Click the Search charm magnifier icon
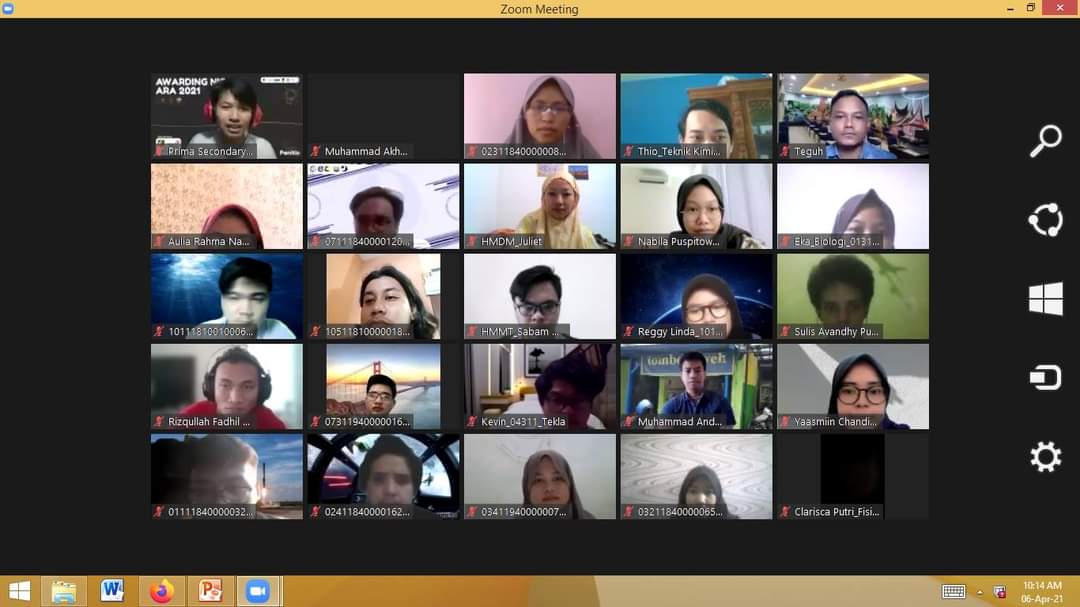 1045,141
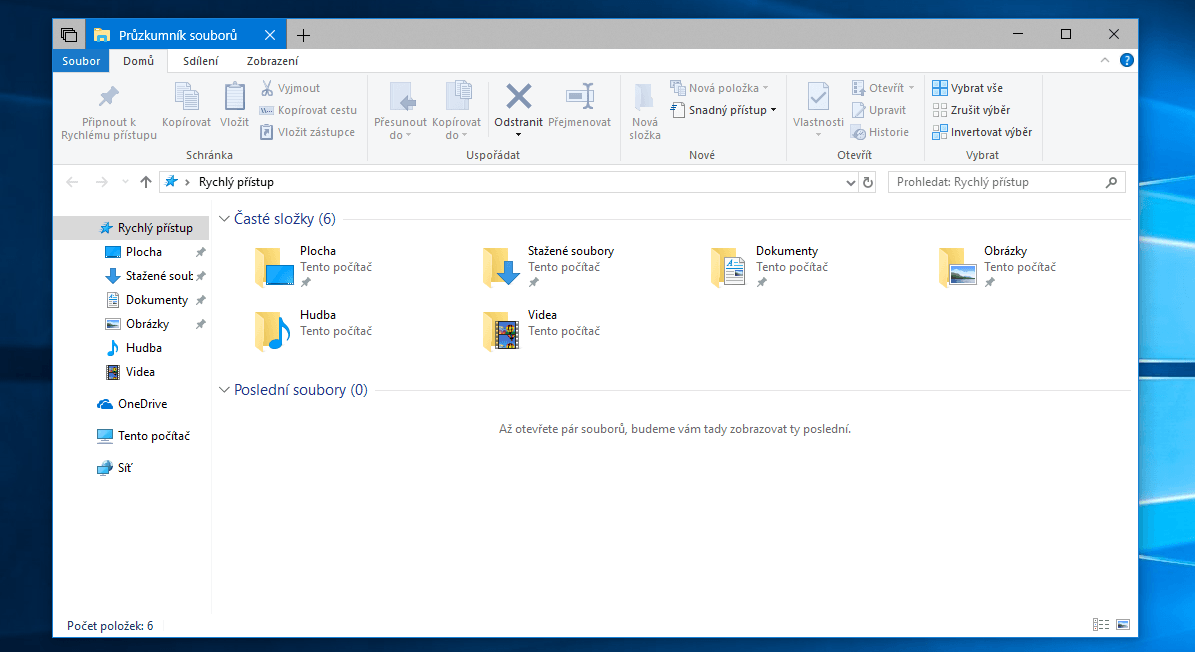Select Tento počítač in the sidebar
This screenshot has height=652, width=1195.
coord(153,436)
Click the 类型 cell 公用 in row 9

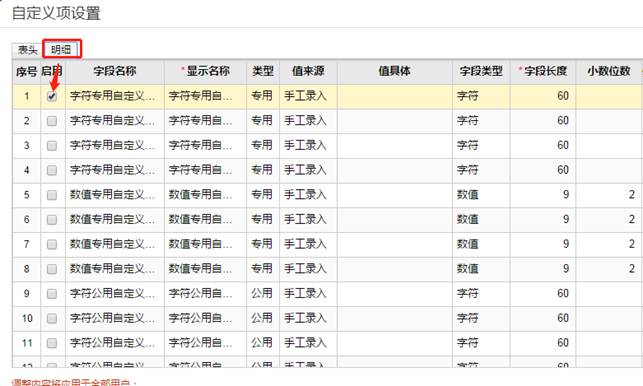pos(263,294)
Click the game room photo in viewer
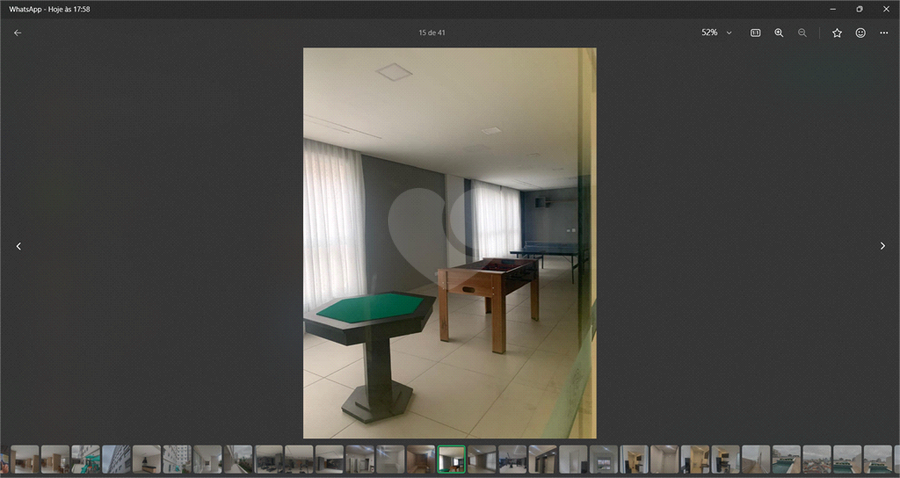This screenshot has height=478, width=900. point(449,243)
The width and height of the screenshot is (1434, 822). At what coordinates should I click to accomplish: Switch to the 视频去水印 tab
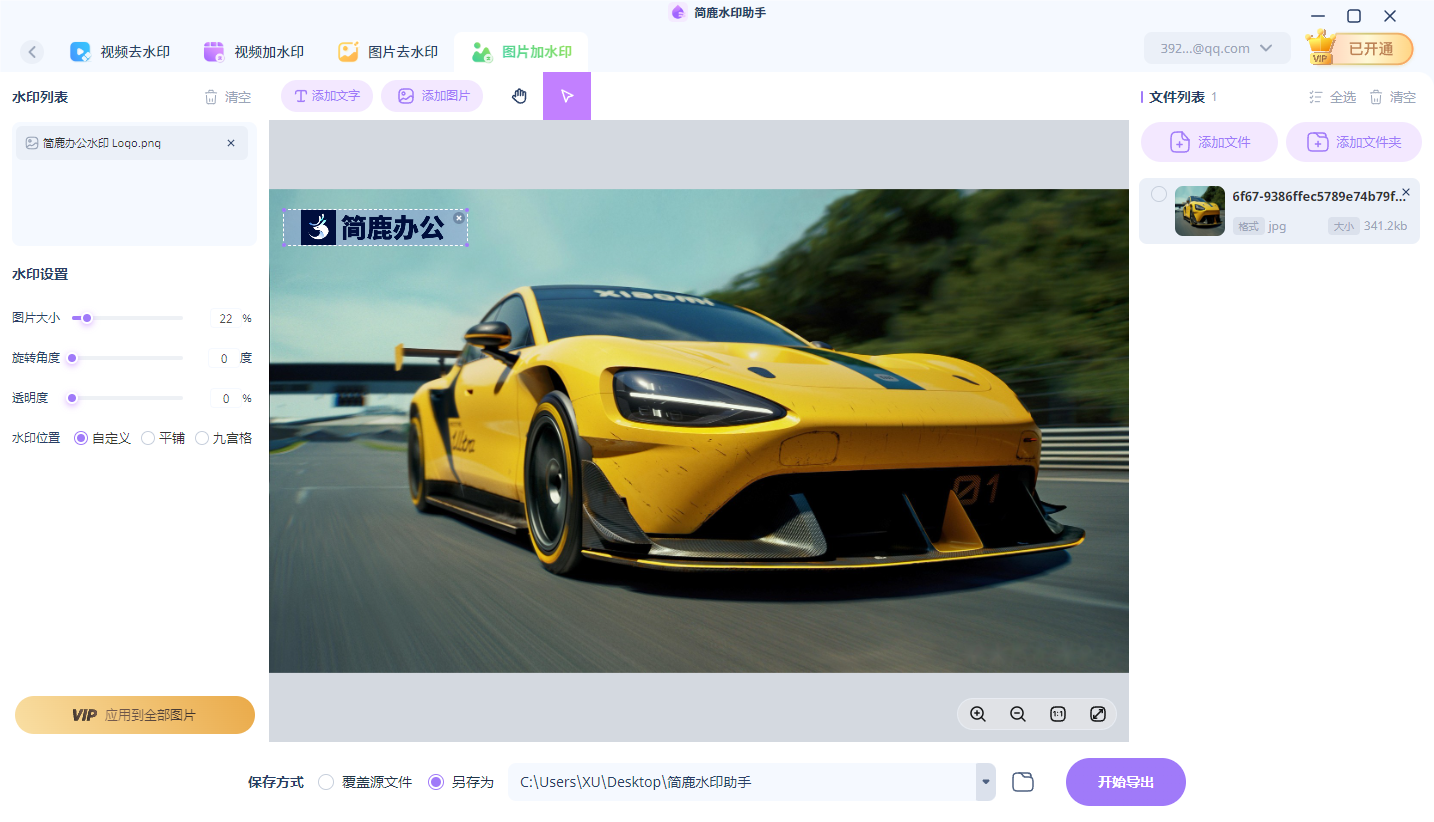click(x=120, y=51)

Task to carry out>
Return the lines exactly, from the one containing "The width and" through the last line above, including both ends and excluding every picture.

Task response>
The width and height of the screenshot is (1434, 822). At what coordinates should I click to accomplish: Switch to the 视频去水印 tab
click(x=120, y=51)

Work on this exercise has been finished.